The lone cover is an obscure song recorded by Willie Clayton in 1974 entitled “It’s Time You Made Up Your Mind” and it makes for a strong opening with great vocals, gutsy horns and Dave’s insistent rhythm guitar. The song was written by Earl Randle, Don Bryant and Darryl Carter who also co-wrote (with Dave) the deeply soulful ballad “Deeper Than The Eye Can See”, the other co-writing credit being to keyboardist Ira Friedman on “Circles”, his churchy organ dominating this slow blues, the longest track here. The remaining tracks are all Dave’s work, ranging from the sweet “She’s Just Katie” which is surely destined to be the ear-worm of this set. Some of Dave’s previous album displayed the heartbreak of a failed relationship; from this track it sounds like Dave is back in love big time, perhaps with the lady of the title. “Forever Summer” is similarly positive as Dave celebrates the end of the winter on another tune with a gorgeous melody. “You Make It Easy” closes the album with another horn-drenched ballad.
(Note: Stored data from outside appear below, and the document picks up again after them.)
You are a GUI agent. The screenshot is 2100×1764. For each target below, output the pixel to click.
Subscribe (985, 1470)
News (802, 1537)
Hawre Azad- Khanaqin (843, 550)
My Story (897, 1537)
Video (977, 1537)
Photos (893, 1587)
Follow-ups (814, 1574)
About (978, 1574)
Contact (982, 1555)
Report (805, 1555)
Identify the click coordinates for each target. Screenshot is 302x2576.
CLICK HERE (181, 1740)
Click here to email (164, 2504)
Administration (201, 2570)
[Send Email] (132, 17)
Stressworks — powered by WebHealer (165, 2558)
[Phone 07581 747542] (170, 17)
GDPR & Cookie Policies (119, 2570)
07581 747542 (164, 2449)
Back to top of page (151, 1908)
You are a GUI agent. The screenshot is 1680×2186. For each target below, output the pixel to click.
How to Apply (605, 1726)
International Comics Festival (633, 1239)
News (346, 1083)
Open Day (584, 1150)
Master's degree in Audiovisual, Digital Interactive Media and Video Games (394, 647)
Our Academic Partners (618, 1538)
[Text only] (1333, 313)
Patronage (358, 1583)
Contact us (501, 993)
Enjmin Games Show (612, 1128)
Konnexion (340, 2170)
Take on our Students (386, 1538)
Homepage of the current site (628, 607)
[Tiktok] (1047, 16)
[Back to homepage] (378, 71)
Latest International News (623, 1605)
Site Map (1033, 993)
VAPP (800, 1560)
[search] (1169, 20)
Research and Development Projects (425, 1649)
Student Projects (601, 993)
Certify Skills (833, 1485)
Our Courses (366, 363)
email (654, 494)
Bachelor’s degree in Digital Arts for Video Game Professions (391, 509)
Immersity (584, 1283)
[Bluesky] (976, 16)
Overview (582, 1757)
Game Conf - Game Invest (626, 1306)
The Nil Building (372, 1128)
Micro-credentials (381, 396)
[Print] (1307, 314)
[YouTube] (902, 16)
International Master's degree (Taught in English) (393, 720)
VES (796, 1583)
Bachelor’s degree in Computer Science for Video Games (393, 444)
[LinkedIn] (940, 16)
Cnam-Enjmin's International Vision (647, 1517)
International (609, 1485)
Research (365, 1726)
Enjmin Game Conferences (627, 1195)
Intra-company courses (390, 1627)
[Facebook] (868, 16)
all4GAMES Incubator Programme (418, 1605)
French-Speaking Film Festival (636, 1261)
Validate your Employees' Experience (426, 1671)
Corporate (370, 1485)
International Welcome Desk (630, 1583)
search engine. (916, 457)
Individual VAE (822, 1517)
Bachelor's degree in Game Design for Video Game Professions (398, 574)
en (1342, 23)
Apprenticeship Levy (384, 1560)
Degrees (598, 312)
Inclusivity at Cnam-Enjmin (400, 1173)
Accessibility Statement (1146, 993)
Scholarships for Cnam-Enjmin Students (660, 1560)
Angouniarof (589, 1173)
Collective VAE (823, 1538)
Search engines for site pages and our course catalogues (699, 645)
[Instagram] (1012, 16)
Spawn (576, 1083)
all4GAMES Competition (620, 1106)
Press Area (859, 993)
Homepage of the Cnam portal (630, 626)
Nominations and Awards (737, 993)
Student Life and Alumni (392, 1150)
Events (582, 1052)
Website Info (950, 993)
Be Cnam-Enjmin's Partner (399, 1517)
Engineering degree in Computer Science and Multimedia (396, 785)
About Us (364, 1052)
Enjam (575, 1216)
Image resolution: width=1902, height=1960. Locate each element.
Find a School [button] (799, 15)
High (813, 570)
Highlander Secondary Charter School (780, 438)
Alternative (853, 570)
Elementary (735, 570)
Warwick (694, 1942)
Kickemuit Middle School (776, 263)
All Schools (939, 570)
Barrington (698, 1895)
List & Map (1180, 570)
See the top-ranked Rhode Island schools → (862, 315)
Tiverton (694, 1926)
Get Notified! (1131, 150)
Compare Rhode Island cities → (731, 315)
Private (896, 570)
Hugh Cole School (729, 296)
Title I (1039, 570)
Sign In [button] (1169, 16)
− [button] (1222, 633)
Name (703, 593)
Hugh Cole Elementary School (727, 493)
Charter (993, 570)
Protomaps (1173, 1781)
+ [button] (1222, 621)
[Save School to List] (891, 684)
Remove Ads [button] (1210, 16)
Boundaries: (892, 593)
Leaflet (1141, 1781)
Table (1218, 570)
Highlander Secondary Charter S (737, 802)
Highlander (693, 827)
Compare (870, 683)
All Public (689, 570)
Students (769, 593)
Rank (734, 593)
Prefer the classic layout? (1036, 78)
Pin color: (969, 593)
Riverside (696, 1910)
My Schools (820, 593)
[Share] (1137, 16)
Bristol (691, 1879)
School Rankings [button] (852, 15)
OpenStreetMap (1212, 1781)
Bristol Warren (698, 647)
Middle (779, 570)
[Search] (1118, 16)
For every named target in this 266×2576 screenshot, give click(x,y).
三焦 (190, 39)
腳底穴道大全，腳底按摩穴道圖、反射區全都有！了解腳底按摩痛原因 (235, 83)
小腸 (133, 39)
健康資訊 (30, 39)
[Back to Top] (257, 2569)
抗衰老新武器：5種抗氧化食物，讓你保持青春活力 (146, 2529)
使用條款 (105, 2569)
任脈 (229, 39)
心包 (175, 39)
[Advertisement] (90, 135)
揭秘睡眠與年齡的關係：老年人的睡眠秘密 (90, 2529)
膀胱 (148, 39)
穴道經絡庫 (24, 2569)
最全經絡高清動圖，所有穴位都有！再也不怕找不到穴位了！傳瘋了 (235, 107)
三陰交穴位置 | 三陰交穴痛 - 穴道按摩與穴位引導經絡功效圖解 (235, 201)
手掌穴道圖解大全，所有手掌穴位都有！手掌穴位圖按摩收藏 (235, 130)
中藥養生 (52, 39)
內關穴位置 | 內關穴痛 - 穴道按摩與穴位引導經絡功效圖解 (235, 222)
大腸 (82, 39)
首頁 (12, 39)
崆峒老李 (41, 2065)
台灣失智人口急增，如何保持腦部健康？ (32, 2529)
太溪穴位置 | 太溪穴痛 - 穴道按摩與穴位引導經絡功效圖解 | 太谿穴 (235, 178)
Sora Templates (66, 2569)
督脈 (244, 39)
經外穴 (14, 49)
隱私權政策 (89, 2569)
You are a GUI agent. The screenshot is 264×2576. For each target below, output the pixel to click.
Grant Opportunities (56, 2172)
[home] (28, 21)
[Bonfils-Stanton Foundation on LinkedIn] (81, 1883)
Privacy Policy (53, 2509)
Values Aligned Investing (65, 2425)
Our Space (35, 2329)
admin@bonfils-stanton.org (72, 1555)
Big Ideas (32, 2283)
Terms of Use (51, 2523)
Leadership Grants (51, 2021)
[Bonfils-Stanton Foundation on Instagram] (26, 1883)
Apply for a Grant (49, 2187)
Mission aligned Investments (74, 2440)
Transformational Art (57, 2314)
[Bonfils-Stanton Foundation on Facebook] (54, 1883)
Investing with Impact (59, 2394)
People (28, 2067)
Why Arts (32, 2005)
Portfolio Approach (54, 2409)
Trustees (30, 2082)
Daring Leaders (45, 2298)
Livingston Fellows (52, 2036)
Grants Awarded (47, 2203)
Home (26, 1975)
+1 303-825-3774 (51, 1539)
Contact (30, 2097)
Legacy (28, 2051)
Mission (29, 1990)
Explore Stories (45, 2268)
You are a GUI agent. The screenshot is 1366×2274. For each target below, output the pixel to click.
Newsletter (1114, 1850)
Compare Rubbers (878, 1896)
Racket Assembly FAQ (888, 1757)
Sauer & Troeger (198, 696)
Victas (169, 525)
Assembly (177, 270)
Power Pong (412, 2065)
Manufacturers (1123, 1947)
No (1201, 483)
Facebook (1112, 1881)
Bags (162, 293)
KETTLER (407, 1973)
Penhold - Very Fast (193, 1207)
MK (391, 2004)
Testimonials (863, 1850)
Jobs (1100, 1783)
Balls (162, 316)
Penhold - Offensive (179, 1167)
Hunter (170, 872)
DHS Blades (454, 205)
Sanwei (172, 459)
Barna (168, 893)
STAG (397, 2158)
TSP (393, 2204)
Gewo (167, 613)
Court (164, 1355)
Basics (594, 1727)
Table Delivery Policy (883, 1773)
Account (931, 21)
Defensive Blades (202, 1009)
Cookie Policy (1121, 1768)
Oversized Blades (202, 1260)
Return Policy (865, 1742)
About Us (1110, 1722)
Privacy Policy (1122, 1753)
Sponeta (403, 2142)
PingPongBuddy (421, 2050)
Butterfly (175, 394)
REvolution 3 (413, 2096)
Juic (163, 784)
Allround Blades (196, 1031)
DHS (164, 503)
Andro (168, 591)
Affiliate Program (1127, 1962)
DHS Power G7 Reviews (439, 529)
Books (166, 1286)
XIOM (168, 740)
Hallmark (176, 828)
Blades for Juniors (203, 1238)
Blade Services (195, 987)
There are several fine ballads here but if a tougher style of soul is needed look no further than “2 AM Talks” in which Dave is trying to save a relationship with all-night discussions, a tune with plenty of grit and an outstanding guitar solo on the outro. Title track “Right Back Atcha” has a naggingly catchy backdrop courtesy of the bubbling bari sax and swirling organ and “What’s It Gonna Take” is old-school soul with a rousing chorus. One-time Wilson Pickett saxophonist Joe Moore takes fine tenor solos on “Willing To Learn”, another ‘in love again’ ballad, and on “Slow Train” on which the horns and backing vocals give a real Memphis feel. Dave sounds suitably desperate on “Urgent (I’ll Give It All)” which is driven along by Ira’s organ, the horns adding that distinctive soul feel, suitably topped off by Dave’s exuberant solo – another outstanding track – but that is easy to say on a superb album with no weaknesses at all.
All fans of soul-blues need to add this one to their collection.